[Opening Text segment section]
The Reductionistic Fallacy: Everyone is susceptible to it — including Jordan Peterson and James Lindsay
The Reductionistic Fallacy is the mistake of trying to explain a complex, emergent system by reducing it to the traits or intentions of its parts. It’s the error of assuming that if a system behaves a certain way, it must be because some individuals within it possess and inject that behavior into the system.
But some properties don’t exist at the level of the parts. Wetness, for example, isn’t a property of individual water molecules. It only arises when enough molecules interact in the right way. Trying to explain wetness by inspecting a lone H₂O molecule is like trying to explain consciousness by studying one neuron. The emergent property simply vanishes.
Psychopathy
We fall into the same trap with sociopolitical systems. When faced with mass hysteria or psychosis, we assume some individuals must be clinically deranged, seeding the madness. But mass delusion doesn’t require madness in its participants. It can emerge from sane people navigating incentives, copying peers, punishing dissenters, and signaling loyalty—none of whom see themselves as irrational. (Jordan Peterson has been pushing this view this week. Bizarre. He usually has good intuitions about totalitarianism. James Lindsay turns out to have similar views as Jordan on this. 🤦♂️)
[Closing Text segment section]
[Opening Information shown section]
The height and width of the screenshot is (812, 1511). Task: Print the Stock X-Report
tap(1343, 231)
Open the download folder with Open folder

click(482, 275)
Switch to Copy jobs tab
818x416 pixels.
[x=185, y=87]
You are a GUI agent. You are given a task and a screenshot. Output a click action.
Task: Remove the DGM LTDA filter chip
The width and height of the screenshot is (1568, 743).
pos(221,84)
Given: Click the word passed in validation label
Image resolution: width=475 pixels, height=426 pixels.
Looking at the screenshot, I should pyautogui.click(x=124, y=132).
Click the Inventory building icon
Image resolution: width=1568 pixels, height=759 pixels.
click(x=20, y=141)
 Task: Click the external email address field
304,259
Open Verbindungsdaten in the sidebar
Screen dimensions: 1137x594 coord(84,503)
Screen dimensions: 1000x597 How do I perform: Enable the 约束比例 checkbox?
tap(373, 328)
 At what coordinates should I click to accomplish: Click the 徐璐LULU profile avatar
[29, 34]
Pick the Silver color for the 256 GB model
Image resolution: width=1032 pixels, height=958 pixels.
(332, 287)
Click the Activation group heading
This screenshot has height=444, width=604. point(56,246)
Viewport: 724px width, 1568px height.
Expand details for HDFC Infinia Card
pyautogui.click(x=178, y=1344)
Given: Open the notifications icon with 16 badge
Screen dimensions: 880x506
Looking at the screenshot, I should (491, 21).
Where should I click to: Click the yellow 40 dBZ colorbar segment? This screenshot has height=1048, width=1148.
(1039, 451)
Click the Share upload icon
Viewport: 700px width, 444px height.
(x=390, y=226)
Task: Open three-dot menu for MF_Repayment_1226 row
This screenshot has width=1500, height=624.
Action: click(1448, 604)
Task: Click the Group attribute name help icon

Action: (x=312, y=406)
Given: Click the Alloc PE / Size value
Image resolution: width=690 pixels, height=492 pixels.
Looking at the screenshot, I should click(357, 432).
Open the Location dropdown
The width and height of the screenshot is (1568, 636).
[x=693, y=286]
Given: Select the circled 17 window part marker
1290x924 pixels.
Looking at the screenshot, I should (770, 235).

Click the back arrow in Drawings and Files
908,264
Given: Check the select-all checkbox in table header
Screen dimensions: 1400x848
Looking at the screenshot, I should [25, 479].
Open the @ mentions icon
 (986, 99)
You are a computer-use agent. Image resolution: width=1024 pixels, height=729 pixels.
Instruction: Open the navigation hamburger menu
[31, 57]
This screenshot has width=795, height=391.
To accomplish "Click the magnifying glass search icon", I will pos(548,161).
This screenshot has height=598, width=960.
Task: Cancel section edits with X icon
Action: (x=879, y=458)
[Closing Information shown section]
What you should do
Write the next part of the essay on the Reductionistic Fallacy, beginning after its final paragraph. The records are separate material and have no connection to the text.

Expected answer
Evil Intent
When societies engage in widespread harm—through censorship, purges, persecution—we often search for evil individuals, bad actors pursuing power or wealth. And yes, those exist. But much of the harm is enacted by people who believe they’re doing the right thing. They’re enforcing norms, obeying rules, protecting others. The evil emerges from the system, even when no one sets out to cause it. (They’re still culpable for their evil, but that’s another story.)
Top-Down Puppeteering
And nowhere is the reductionistic fallacy more glaring than in conspiracy theories. When people observe coordination or narrative alignment—across media, institutions, or governments—they assume it must have been designed from above. There must be a secret group, a plan, a puppet master. But what they’re seeing is not necessarily orchestration. It’s often emergence: social conformity, shared incentives, and reputational cascades that align behaviors without central planning.
In all these cases—mass hysteria, totalitarian evil, conspiracy theories—we fall for the same fallacy: assuming that emergent group behavior can only be explained by the intentions or traits of a subset of individuals. It’s like trying to explain the wetness of water by blaming it on a few unusually damp molecules.